Demikianlah sosok Grand Syaikh Al-Azhar, Syekh Ahmad Thayyib. Beliau adalah seorang Syekh yang tak ingin kaya dengan menjabat sebagai Grand Syekh Al-Azhar. Beliau bukanlah seorang yang gampang tertipu akan glamornya dunia. Beliau bukanlah seorang ulama yang terjebak dengan jabatan dan kenikmatan semata. Beliau bukanlah sosok yang selama ini diberitakan oleh media-media politik yang menghalalkan segala cara untuk membela dan memuluskan langkah-langkah politiknya. Beliau seorang guru yang sayang dan memperhatikan kondisi dan keadaan para muridnya. Beliau seorang pemimpin yang mengerti akan hal dan ihwal yang beliau pimpin.

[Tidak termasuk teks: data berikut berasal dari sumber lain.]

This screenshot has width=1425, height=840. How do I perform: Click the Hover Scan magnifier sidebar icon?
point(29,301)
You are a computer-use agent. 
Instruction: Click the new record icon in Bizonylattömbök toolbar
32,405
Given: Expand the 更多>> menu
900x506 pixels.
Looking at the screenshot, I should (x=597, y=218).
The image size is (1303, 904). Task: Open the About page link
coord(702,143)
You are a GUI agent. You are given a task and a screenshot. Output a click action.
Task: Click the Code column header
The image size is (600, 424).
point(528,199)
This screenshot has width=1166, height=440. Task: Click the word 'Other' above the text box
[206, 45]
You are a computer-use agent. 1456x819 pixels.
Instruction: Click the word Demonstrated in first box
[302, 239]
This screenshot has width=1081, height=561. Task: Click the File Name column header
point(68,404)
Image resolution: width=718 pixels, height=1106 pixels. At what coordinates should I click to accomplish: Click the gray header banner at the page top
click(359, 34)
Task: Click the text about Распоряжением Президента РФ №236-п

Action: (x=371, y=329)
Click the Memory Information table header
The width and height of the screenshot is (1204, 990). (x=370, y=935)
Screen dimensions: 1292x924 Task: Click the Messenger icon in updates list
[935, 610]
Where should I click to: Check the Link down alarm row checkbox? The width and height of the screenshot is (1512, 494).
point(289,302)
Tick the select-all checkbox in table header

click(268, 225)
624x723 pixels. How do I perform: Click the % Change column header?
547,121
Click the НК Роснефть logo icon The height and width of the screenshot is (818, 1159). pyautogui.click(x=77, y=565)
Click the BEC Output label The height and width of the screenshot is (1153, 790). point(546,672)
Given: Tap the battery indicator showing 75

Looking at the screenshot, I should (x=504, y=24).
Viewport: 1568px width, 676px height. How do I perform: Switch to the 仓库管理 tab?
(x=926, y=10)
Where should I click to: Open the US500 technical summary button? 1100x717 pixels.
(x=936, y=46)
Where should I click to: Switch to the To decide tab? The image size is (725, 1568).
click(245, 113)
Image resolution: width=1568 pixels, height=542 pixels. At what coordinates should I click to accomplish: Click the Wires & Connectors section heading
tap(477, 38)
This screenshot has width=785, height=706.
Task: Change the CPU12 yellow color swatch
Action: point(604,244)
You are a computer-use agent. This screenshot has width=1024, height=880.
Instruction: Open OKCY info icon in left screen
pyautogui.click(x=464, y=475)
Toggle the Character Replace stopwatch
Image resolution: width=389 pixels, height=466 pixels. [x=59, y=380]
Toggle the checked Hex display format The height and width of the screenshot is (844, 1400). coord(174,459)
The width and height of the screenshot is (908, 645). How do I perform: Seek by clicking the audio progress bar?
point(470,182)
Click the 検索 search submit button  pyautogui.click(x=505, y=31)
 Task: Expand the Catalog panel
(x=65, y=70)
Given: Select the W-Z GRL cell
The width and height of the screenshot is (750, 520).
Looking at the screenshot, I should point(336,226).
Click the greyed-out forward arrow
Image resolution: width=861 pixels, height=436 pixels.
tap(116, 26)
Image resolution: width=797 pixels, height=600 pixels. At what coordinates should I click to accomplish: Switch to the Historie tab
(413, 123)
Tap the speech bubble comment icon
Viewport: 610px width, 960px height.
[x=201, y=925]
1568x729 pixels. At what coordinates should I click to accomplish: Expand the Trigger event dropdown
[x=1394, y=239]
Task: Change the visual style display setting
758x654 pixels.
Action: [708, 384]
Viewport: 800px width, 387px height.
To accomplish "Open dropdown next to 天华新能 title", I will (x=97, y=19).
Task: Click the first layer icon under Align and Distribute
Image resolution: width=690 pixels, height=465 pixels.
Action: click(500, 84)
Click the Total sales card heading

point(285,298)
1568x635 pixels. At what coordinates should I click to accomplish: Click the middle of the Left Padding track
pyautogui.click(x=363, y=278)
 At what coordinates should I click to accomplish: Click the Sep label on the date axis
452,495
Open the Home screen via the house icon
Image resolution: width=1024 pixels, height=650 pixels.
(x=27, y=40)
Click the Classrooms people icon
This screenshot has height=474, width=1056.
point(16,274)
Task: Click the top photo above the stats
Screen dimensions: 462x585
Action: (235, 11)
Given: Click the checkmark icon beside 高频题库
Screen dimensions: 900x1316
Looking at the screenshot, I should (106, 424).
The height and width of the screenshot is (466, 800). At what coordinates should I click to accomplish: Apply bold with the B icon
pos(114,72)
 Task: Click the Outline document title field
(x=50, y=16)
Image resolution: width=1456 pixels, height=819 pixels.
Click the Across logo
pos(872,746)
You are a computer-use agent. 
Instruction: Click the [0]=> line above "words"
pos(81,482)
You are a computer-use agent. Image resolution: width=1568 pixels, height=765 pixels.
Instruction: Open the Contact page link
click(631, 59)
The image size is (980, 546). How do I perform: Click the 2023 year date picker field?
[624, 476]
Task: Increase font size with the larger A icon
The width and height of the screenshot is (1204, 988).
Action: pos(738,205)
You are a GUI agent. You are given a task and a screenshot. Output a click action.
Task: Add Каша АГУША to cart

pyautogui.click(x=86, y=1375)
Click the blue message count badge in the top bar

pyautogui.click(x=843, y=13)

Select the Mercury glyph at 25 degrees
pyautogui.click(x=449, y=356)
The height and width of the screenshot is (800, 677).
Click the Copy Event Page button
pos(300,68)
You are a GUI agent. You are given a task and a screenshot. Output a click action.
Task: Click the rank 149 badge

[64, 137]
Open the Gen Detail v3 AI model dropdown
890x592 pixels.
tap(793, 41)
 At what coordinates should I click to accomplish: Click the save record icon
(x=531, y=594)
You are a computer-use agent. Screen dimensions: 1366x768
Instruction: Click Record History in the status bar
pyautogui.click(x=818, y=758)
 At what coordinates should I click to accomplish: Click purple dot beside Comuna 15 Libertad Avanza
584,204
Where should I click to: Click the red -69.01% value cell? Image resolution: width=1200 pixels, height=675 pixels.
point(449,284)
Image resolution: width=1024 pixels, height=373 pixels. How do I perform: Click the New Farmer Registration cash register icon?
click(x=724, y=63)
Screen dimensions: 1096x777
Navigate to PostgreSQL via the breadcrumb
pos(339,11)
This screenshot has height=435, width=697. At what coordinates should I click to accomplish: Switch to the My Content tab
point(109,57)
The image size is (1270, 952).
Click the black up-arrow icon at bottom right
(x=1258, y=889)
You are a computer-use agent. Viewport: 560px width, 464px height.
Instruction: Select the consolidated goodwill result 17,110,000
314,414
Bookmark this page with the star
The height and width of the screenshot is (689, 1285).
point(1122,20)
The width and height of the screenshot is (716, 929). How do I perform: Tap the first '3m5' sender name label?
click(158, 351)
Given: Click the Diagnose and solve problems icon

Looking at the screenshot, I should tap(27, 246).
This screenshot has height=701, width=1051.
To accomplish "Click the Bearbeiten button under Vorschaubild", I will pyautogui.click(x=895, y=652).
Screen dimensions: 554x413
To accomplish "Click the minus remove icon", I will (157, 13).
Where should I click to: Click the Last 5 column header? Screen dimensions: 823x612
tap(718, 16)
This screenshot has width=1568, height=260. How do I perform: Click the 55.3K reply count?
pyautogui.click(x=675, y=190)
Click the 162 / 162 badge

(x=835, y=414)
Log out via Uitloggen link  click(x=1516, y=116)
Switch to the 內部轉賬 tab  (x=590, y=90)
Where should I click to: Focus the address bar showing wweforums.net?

Tidak aneh jika Al-Azhar begitu hebat.
Al-Azhar dikenal sebagai sebuah institusi pendidikan tertua di dunia. Eksistensinya tidak diragukan lagi. Ia bak rahim yang sangat produktif melahirkan para ulama kenamaan, sebut saja syekh Wahbah Zuhaili, Syekh Mutawalli Sya'rawi dan masih banyak lagi.
Saat ini Al-Azhar menjadi salah satu instansi pendidikan yang begitu gencar menyuarakan perdamaian dunia. Tak terhitung rasanya berapa banyak seminar-seminar yang diadakan, kunjungan-kunjungan penting ke negara-negara untuk menyebarkan risalah Al-Azhar. Hal-hal di atas tidak terlepas dari seorang yang sedang menahkodainya, yaitu Prof. Dr. Ahmad Thayyib, grand syekh Al-Azhar.
Sehingga sangat pantas jika beliau dinobatkan sebagai sosok muslim paling berpengaruh di dunia pada urutan pertama, dua tahun berturut menurut Markaz al-Islami al-Maliki li Dirasat al-Istiratijiyah, Amman, Yordania.
Beliau menduduki peringkat pertama dari 500 sosok muslim yang paling berpengaruh di dunia. Hal ini didasari atas kinerjanya dalam memangku jabatan sebagai grand syekh Al-Azhar.